- IATA: none; ICAO: KGGF; FAA LID: GGF;

Summary
- Airport type: Public
- Owner: City of Grant
- Serves: Grant, Nebraska
- Elevation AMSL: 3,425 ft (1,044 m)
- Coordinates: 40°52′14″N 101°44′02″W﻿ / ﻿40.87056°N 101.73389°W

Map
- GGF Location of airport in Nebraska

Runways
| Direction | Length |  | Surface |
| ft | m |
| 15/33 | 4,797 | 1,462 | Concrete |

Statistics (2009)
- Aircraft operations: 9,500
- Based aircraft: 14
- Source: Federal Aviation Administration

= Grant Municipal Airport =

Grant Municipal Airport is a city-owned, public-use airport located two nautical miles (4 km) north of the central business district of Grant, a city in Perkins County, Nebraska, United States. It is included in the National Plan of Integrated Airport Systems for 2011–2015, which categorized it as a general aviation airport.

Although many U.S. airports use the same three-letter location identifier for the FAA and IATA, this facility is assigned GGF by the FAA but has no designation from the IATA.
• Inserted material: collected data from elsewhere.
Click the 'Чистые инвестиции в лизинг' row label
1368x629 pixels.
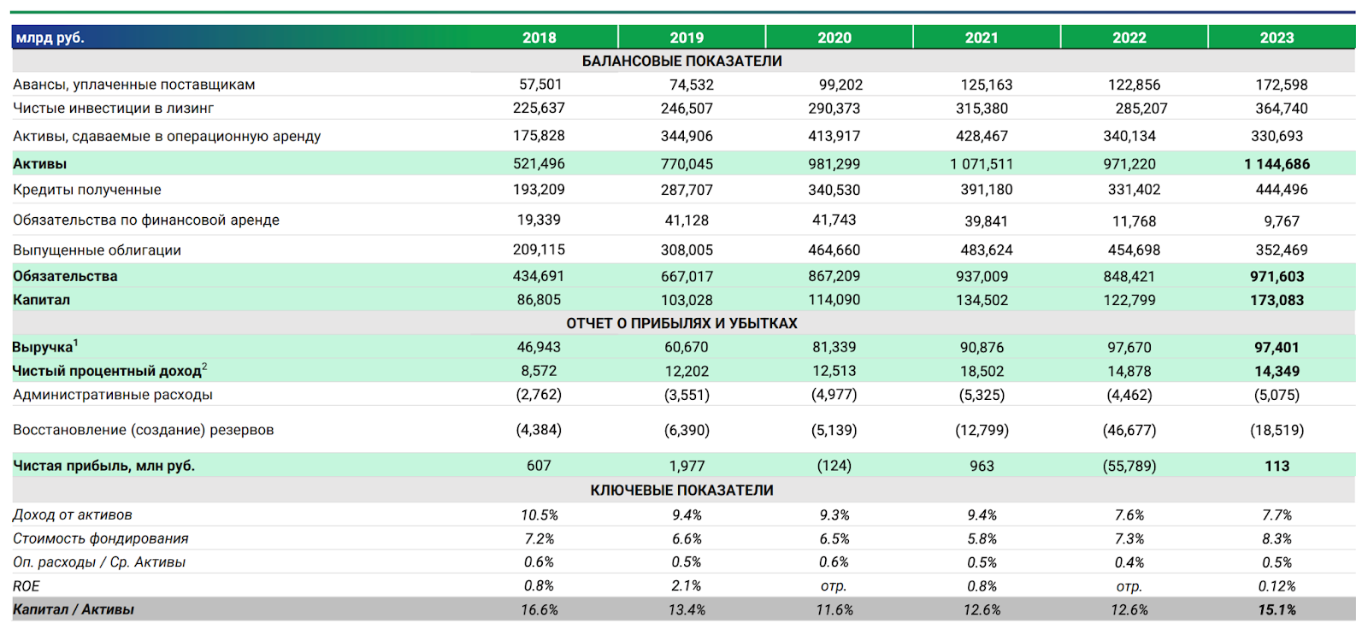point(113,108)
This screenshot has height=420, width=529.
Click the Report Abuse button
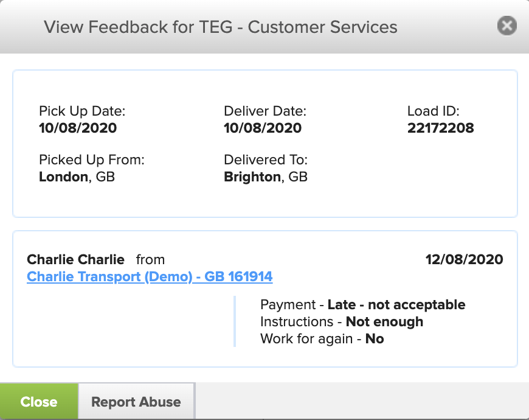click(136, 402)
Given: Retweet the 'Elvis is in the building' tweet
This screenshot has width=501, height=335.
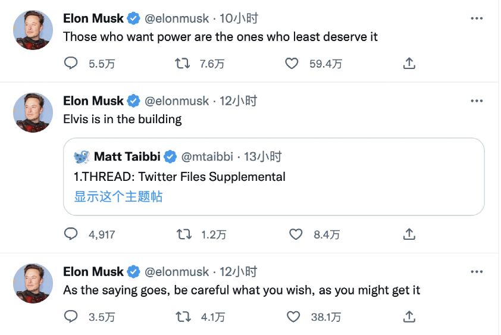Looking at the screenshot, I should 184,234.
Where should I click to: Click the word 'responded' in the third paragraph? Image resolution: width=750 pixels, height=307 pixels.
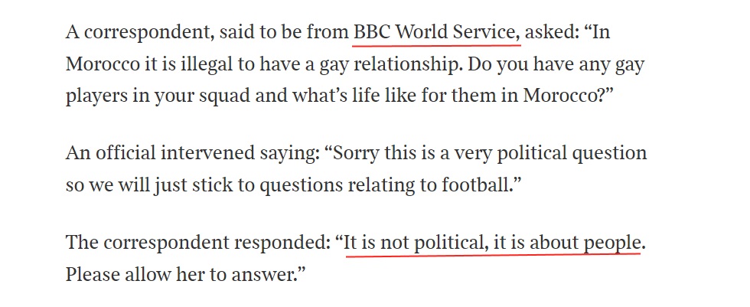pos(280,243)
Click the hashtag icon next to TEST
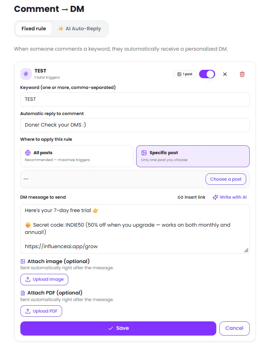The image size is (275, 344). click(x=26, y=74)
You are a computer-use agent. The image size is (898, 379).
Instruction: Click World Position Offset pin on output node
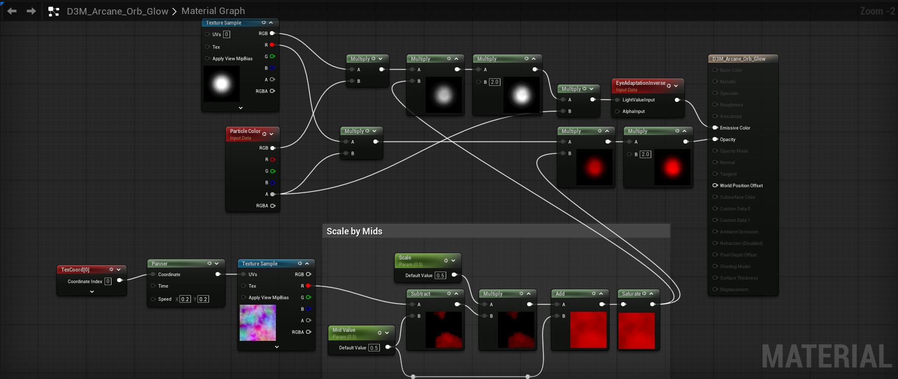pos(715,186)
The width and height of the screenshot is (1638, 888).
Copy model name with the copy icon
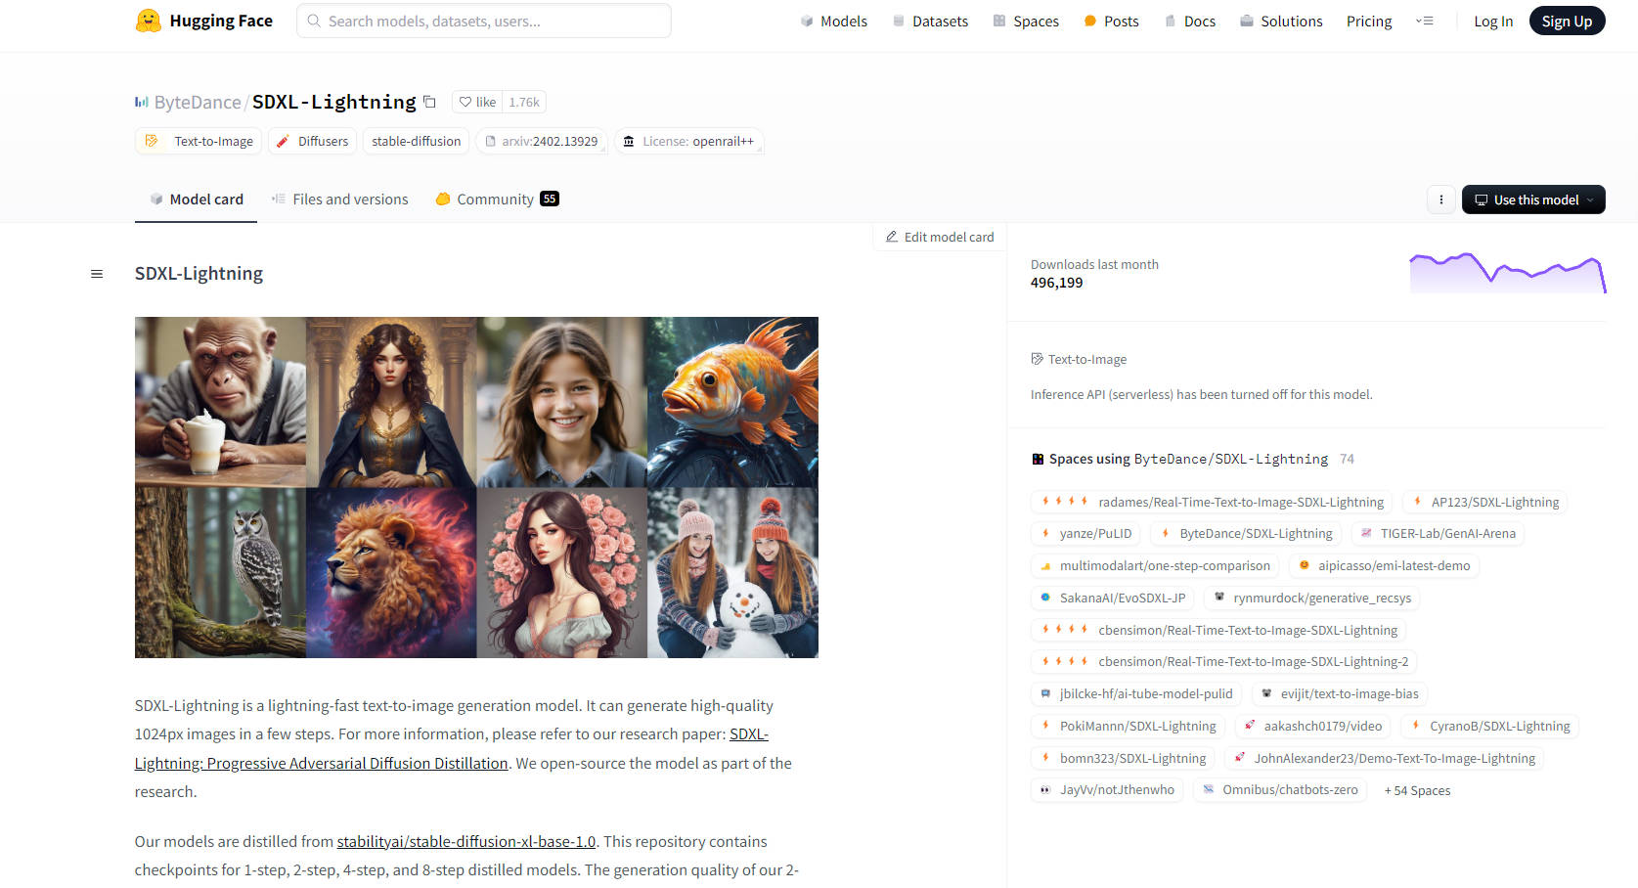pyautogui.click(x=429, y=102)
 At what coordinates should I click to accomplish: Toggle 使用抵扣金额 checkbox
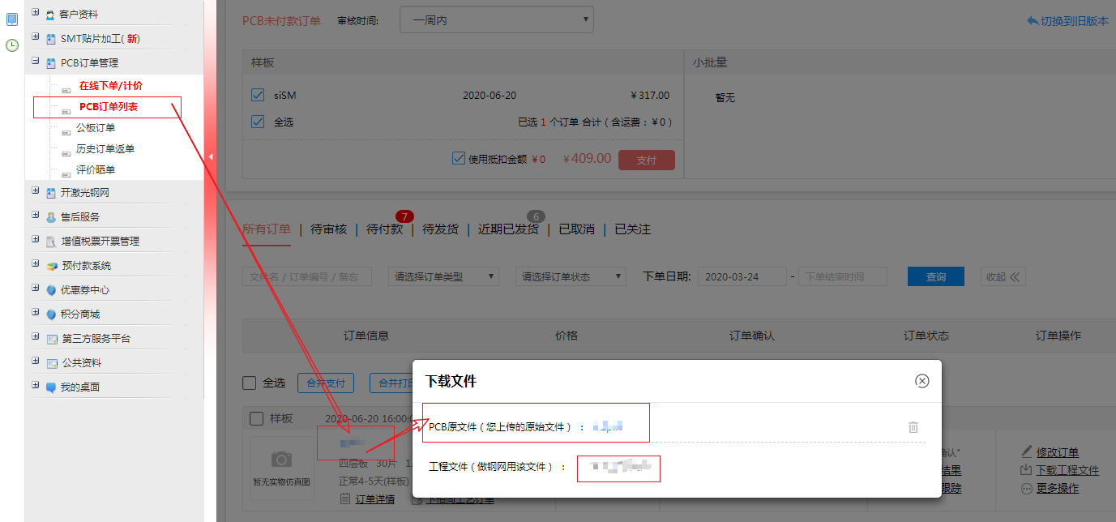pyautogui.click(x=459, y=159)
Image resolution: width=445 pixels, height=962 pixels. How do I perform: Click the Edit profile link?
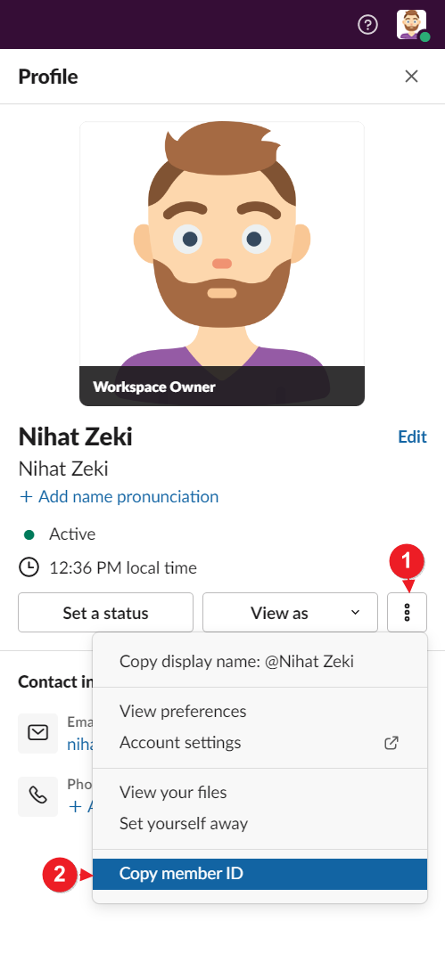pos(412,436)
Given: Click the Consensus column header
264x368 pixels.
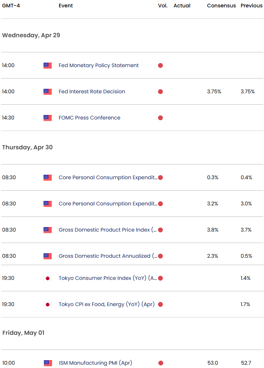Looking at the screenshot, I should point(221,6).
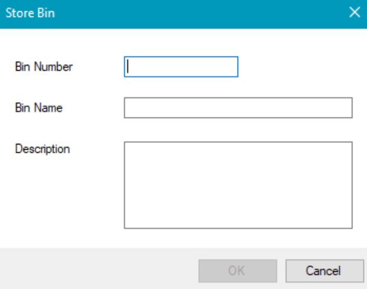Viewport: 367px width, 289px height.
Task: Place cursor in the field beside Bin Number
Action: [181, 67]
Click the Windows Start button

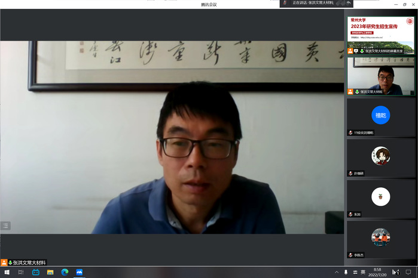(x=7, y=272)
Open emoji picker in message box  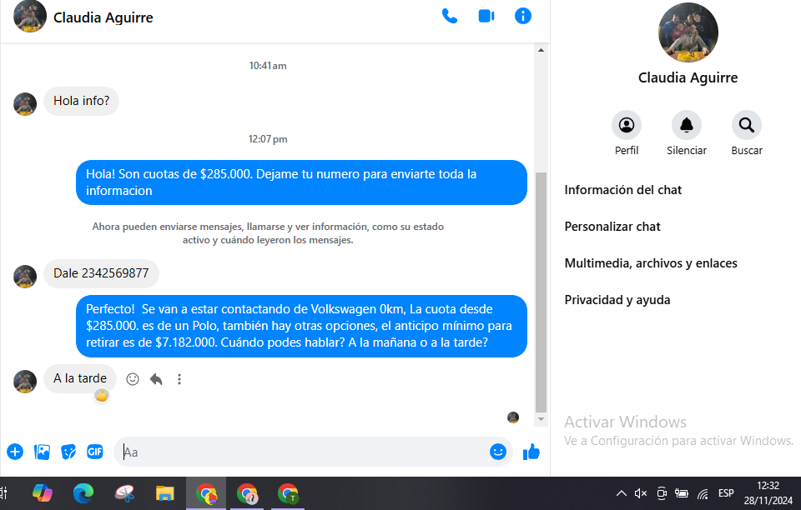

== Facilities and aircraft ==
Grant Municipal Airport covers an area of 95 acres (38 ha) at an elevation of 3,425 feet (1,044 m) above mean sea level. It has one runway designated 15/33 with a concrete surface measuring 4,797 by 60 feet (1,462 x 18 m).

For the 12-month period ending June 30, 2009, the airport had 9,500 general aviation aircraft operations, an average of 26 per day. At that time there were 14 aircraft based at this airport, all single-engine.